# Grooming set?



## Jennifer1 (Mar 31, 2012)

I never groomed Bear, just a brush and occasionally cutting out of mats.
With Kenzie, I'd like to keep her looking groomed as much as possible. Especially since I do plan on doing some sort of dog sport with her, I'd like her to look nice!
What are your favorite grooming tools and also any brands you would recommend?
I'm planning on grooming coat, tail, ears & feet

I'm thinking:
mat rake or undercoat rake (are they the same thing?)
pin brush
scissors (are there any that don't cost $100)
comb
slicker? or does the pin brush serve the same purpose?
thinning/texturizing shears??? 
I have nail clippers already.


----------



## Nairb (Feb 25, 2012)

I bought a $28 set of thinning shears that work great. 

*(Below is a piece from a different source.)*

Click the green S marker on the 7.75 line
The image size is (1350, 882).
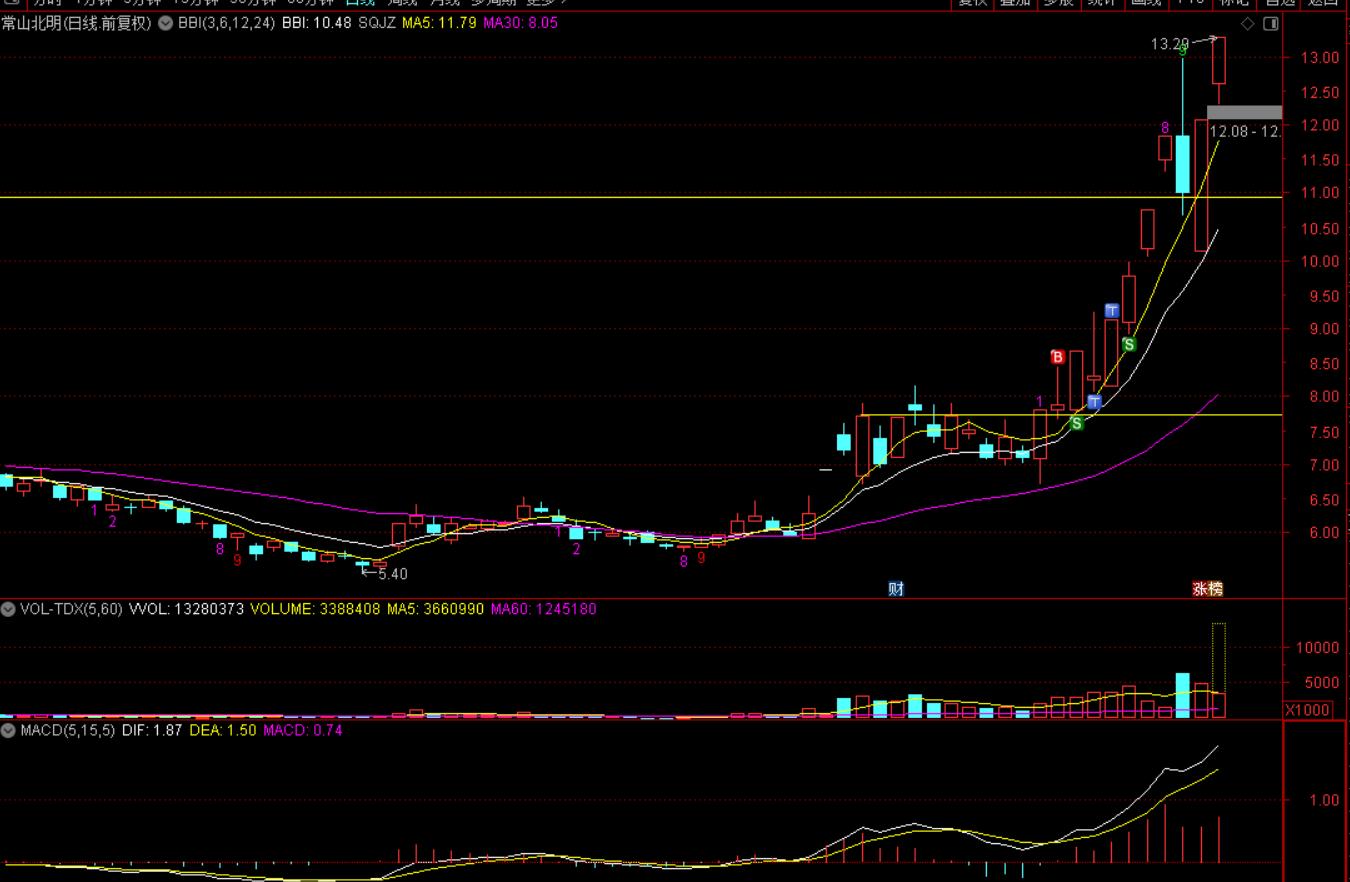[x=1077, y=423]
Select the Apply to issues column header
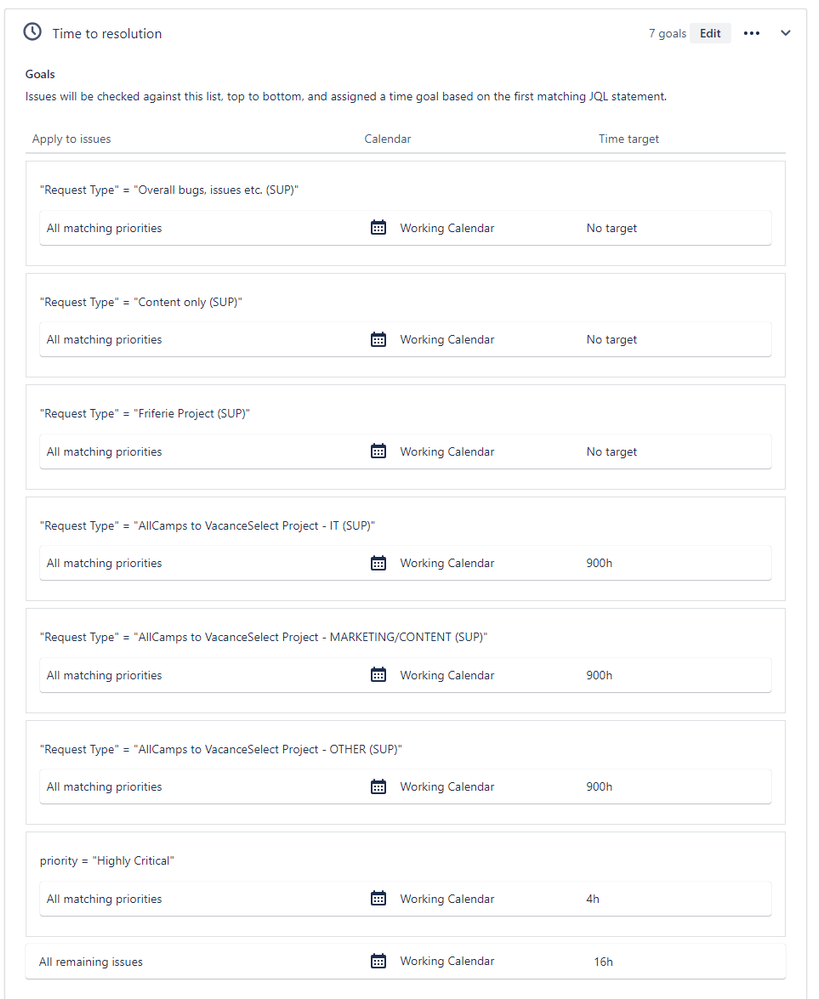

The link to where I bought them, and a picture of Bella's ear after trimming is in this thread: http://www.goldenretrieverforum.com/showthread.php?t=121896


Sent from my iPhone using Petguide.com Free App


----------



## Mr. Bojangles (Sep 15, 2011)

It can be pricey, but i found the best grooming tool is a forced air dryer. It makes the coat look so nice. Other than that, you've got a good list. I use an undercoat rake, thinning shears, straight shears, a comb (one with wide teeth on one side and narrow on the other) and a pin brush. I also bought the Eric Strickland grooming DVD.


----------